**WHAT YOU WILL DO:**
1 – Transcribe a passage from the statement on the CENTCOM commander's visit to Uzbekistan, beginning at the words "During my visit, I" and stopping after the words "a game myself.".
2 – Summarize the statement on the CENTCOM commander's visit to Uzbekistan in two sentences.

**SELECTED EXTRACT:**

CENTCOM Commander General Michael E. Kurilla Visits Uzbekistan

Today, I had a great series of engagements here in Tashkent, with President Mirziyoyev, Secretary of the National Security Council Makhmudov, General Lieutenant Qurbonov, General Major Khalmuhamedov, and the leadership of the Armed Forces of the Republic of Uzbekistan. These were important, high-level discussions regarding the major topics of concern for both militaries.

Yesterday, I had the great honor of visiting Samarkand to observe the incredible culture and history of the Uzbek people. The Uzbek people have a proud warrior tradition, a fascinating heritage of accomplishments, and such important historic figures as Amir Timur and Mirza Ulugh Beg. This beautiful land is home to some of the most important scientific, artistic, scholastic, and social contributions in all of world history.

Spending this time among the Uzbek people was so insightful for me. No one can get a sense of a people’s culture from a meeting in an office. No one can begin to understand a complicated, courageous, wondrous society from a video teleconference on the other side of the world. Instead, to truly to begin to understand Uzbekistan, you must see the dances and hear the songs of its many regions, you must see the sweat of the horses competing in Kopkari, you must observe the incredible Registan architecture.

During my visit, I was so intrigued with the skill, athleticism, and toughness of the Kopkari players that I committed to returning this year during the cooler months to participate in a game myself.

These cultural engagements in Samarkand were perfect for me, as were today’s discussions. After all, my priority here was the establishment of relationships that we will need as we build on the security of the region. Uzbekistan is a leader in the region and security of Uzbekistan is security of the region.

**STORED DATA:**
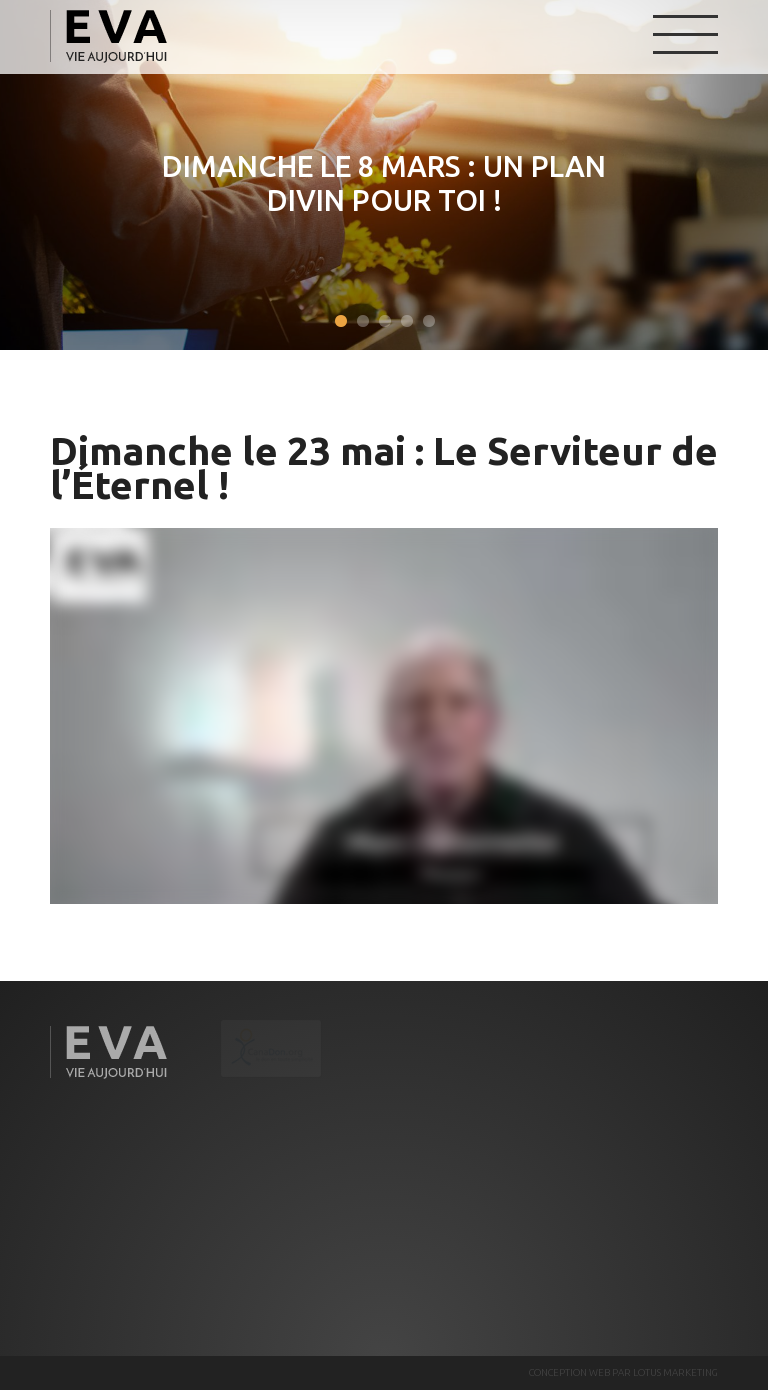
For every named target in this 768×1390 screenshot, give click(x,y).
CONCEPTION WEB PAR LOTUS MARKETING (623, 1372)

...

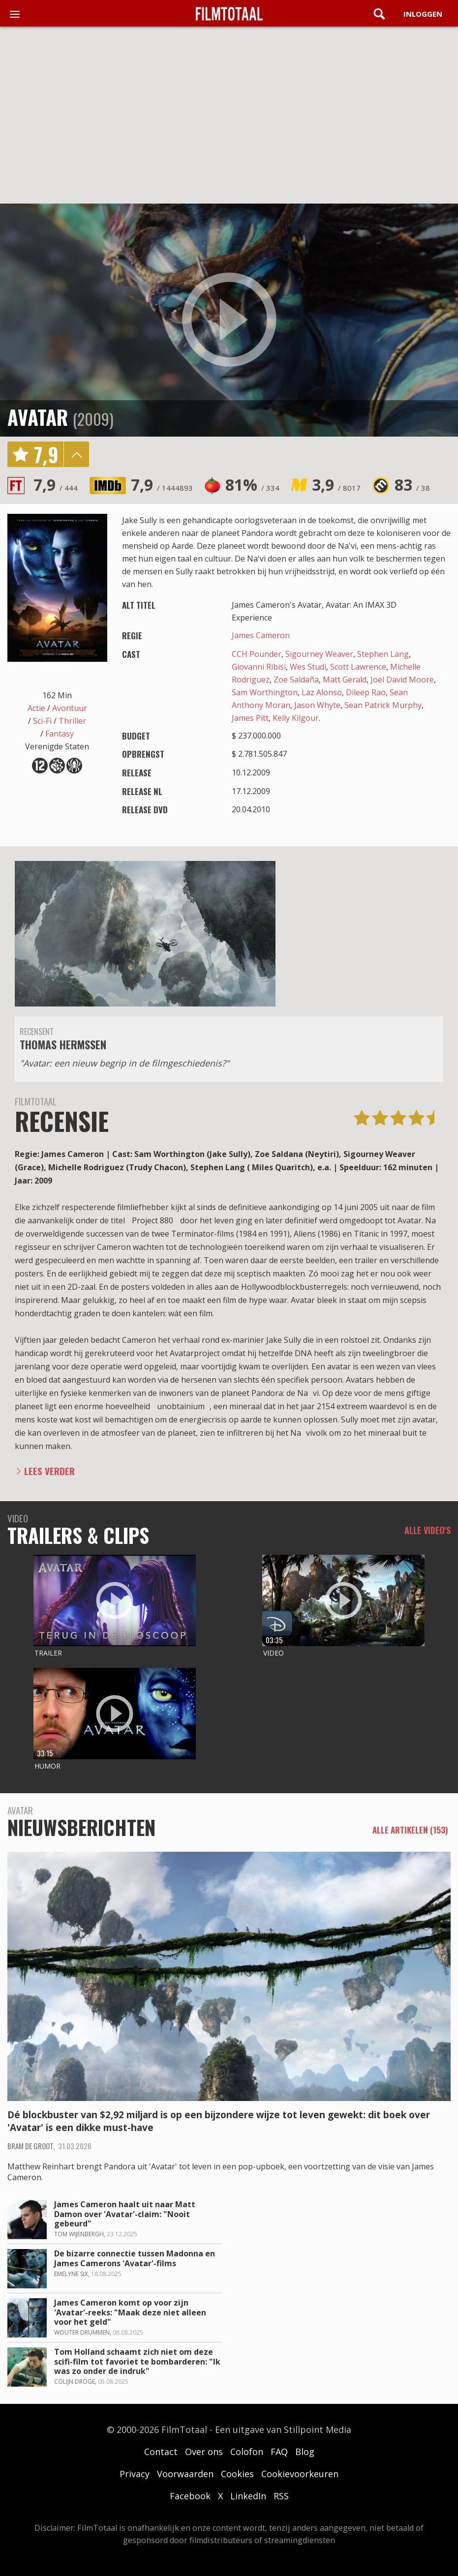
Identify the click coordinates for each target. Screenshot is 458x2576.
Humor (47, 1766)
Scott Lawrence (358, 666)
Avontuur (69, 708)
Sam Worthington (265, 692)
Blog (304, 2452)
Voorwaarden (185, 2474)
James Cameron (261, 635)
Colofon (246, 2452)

--

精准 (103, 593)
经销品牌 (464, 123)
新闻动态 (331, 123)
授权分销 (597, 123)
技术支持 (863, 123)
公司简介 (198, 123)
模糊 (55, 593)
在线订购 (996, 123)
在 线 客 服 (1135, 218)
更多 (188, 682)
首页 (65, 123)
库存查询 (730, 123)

**EXERCISE RESPONSES:**
1 –
During my visit, I was so intrigued with the skill, athleticism, and toughness of the Kopkari players that I committed to returning this year during the cooler months to participate in a game myself.

2 – In Tashkent, CENTCOM Commander General Michael E. Kurilla held high-level discussions with President Mirziyoyev and other Uzbek security and military leaders on major topics of concern for both militaries, a day after visiting Samarkand to observe the culture and history of the Uzbek people. General Kurilla wrote that understanding Uzbekistan requires seeing its culture in person, committed to returning during the cooler months to play Kopkari, and named building relationships for regional security as the priority of the visit.